Mobil Loses AAA Status
April 26th, 2016 9:03 pmVia WSJ:
By ERIN AILWORTH and AUSTEN HUFFORD
Updated April 26, 2016 5:48 p.m. ET
Exxon Mobil Corp. was stripped Tuesday of the perfect triple-A credit rating it has held for more than six decades by Standard & Poor’s Ratings Services, a sign that the oil bust is hurting even the strongest players in the energy industry.
The world’s largest publicly traded oil company, Exxon, was just one of three American companies— Microsoft Corp. and Johnson & Johnson are the others—that had the triple-A rating. S&P said it first gave the company the triple-A mark in 1949. A representative for Exxon said it had been triple-A since 1930, counting its predecessor companies.
But the company’s willingness to go into debt to fund its capital spending and keep paying out dividends even as oil prices plunged from highs of over $100 a barrel to as low as $26 has taken a toll on its balance sheet. Its total debt, which stood at $38.7 billion at the end of last year, has more than tripled since 2012, according to S&P Global Market Intelligence.

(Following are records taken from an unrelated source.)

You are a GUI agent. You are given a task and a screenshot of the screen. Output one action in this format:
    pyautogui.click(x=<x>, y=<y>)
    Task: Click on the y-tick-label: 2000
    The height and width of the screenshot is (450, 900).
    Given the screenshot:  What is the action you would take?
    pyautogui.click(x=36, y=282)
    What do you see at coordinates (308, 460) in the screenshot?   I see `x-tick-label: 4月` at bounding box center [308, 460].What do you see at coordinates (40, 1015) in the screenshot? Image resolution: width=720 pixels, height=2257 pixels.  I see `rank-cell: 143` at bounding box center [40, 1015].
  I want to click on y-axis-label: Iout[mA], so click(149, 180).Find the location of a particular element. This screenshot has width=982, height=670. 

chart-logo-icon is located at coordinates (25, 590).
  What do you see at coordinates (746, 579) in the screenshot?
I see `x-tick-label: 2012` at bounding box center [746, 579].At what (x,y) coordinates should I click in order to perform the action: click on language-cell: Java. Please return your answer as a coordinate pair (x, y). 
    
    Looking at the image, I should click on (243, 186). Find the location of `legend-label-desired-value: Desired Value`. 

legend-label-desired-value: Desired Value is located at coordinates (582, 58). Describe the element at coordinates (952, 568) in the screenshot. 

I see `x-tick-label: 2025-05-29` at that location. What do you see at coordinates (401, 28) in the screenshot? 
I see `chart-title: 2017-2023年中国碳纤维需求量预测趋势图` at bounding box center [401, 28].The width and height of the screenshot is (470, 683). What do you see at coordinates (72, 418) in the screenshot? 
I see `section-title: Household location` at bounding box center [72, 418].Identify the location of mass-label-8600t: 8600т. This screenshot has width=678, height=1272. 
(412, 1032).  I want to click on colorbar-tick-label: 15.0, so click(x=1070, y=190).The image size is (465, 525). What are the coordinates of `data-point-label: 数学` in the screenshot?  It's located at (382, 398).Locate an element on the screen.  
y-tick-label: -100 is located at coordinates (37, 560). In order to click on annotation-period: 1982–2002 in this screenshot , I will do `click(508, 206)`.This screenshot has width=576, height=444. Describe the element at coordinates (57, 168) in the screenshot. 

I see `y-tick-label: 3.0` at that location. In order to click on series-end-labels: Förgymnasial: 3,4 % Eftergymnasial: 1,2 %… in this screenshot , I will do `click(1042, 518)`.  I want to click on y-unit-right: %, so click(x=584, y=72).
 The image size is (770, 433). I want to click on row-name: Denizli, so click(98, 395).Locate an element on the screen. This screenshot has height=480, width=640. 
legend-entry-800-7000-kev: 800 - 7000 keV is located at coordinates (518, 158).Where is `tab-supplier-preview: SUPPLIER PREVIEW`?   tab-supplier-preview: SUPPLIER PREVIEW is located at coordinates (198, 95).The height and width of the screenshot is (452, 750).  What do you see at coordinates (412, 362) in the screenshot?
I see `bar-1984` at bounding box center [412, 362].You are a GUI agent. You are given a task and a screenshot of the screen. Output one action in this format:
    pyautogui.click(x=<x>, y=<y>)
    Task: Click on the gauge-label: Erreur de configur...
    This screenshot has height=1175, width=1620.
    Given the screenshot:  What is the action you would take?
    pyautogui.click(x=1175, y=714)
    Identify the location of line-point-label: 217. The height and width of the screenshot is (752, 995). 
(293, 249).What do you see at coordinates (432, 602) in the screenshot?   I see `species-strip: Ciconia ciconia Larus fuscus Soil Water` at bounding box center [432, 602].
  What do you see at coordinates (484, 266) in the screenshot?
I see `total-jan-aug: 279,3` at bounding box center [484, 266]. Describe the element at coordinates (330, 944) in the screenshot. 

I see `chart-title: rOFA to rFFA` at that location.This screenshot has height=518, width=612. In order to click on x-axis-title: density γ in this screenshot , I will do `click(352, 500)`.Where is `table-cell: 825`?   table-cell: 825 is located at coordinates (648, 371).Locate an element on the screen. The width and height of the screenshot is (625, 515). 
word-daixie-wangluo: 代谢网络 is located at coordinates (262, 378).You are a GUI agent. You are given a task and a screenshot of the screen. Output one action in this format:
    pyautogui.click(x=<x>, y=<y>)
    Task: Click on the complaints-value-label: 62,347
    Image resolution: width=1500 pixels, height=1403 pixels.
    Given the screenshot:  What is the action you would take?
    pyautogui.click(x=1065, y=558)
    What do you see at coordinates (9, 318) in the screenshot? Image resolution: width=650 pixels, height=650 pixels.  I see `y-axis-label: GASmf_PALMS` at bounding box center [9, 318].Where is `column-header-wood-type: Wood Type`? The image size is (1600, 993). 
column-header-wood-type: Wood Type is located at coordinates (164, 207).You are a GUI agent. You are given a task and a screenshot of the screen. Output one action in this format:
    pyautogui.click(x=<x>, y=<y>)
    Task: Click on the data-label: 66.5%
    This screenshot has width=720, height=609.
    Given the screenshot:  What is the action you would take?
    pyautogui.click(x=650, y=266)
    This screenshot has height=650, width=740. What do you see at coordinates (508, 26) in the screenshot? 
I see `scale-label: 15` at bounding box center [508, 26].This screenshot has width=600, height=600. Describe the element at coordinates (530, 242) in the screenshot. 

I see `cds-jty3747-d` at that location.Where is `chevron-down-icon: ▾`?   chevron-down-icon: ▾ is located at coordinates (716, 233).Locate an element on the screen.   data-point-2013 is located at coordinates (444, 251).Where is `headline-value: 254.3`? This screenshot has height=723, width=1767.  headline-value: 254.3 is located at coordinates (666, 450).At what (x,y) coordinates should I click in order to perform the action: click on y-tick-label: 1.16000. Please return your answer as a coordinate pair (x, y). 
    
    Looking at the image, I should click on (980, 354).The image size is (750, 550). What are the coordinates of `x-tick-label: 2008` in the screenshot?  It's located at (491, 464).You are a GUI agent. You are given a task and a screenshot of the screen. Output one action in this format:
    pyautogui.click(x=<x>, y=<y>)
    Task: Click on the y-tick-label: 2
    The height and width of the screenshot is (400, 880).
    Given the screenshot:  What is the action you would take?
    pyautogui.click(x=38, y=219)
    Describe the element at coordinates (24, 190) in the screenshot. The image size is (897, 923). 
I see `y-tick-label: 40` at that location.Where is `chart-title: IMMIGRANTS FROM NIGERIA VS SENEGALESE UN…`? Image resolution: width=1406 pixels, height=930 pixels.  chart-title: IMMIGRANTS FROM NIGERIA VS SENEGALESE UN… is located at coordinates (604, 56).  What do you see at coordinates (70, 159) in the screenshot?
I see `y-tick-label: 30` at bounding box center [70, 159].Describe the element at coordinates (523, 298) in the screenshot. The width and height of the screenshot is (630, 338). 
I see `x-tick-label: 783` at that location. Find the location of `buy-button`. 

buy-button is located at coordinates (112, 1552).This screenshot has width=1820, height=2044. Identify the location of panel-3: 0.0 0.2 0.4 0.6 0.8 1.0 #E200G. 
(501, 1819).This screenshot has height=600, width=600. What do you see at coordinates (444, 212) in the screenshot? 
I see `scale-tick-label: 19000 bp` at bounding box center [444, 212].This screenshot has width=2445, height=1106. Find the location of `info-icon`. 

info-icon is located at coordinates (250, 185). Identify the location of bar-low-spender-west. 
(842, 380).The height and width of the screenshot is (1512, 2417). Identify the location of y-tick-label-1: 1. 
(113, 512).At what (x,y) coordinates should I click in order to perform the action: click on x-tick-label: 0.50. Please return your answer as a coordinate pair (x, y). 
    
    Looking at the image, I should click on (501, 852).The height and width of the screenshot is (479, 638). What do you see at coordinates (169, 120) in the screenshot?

“Nothing has changed in terms of the company’s financial philosophy or prudent management of its balance sheet,” Exxon spokesman Scott Silvestri said Tuesday.
In downgrading Exxon by one notch to double-A-plus, S&P cited the company’s rising debt level and said dividend payments and share repurchases “substantially exceeded” internally generated cash flow.
U.S. government debt itself is ranked at double-A-plus.
Earlier this year, Exxon sold $12 billion of new bonds in one of the biggest corporate-debt deals of the year. S&P said it expects Exxon to return cash to shareholders instead of reducing its debt.
“Other AAAs have no debt or almost no debt and a lot of cash,” said Ben Tsocanos, an analyst for the ratings agency, in a February interview. “Exxon is the only AAA company in a capital intensive industry. That should be kept in mind.”
The ratings downgrade isn’t expected to affect Exxon’s ability to borrow money. But the triple-A rating status—which Exxon managed to maintain in one form or another through the Great Depression, World War II, Arab oil embargo and several previous price crashes—had long been a point of pride for the Irving, Texas company.
Exxon Chief Executive Rex Tillerson said during an interview with CNBC in March that he’d be disappointed if it lost the triple-A rating. “You know, over 90 years of being AAA, this is not the first time we’ve been through a period of this pretty extreme stress on the financial-model of the company,” he said. “I hope we can maintain the rating ‘cause it’s important to us reputationally.”
Investors rely on ratings from S&P, Moody’s Investors Service and Fitch Ratings when deciding whether to buy bonds.
In February, S&P cut the ratings of 10 U.S. oil and gas exploration and production companies, citing the price decline. It also placed Exxon on watch for a possible downgrade, which was resolved with Tuesday’s release. S&P said Exxon’s outlook is stable.
Also in February, Moody’s Investors Service affirmed its triple-A rating for Exxon but placed the company on a negative outlook, saying it feared a diminished level of capital reinvestment could hurt Exxon’s ability to replace reserves and hurt production in future years. It stood by that rating and outlook in an April 1 credit opinion.
Peter Speer, an analyst with Moody’s, said Exxon’s problem is that it is completing complex, large-scale, expensive projects that don’t work in the current low-price environment.
“There will be higher prices in the future, but not returning anywhere to the prices we saw a few years ago,” Mr. Speer said.
Energy companies have suffered from a prolonged decline in oil and natural gas prices, with many severely cutting planned capital expenditures.
The financial ratings industry has been under criticism in recent years stemming from the high-marks given to mortgage-backed securities, whose failure later caused the financial crisis. In Feb. 2015, S&P agreed to pay $1.5 billion to resolve litigation alleging it knowingly issued rosy grades of risky mortgage bonds before the crisis.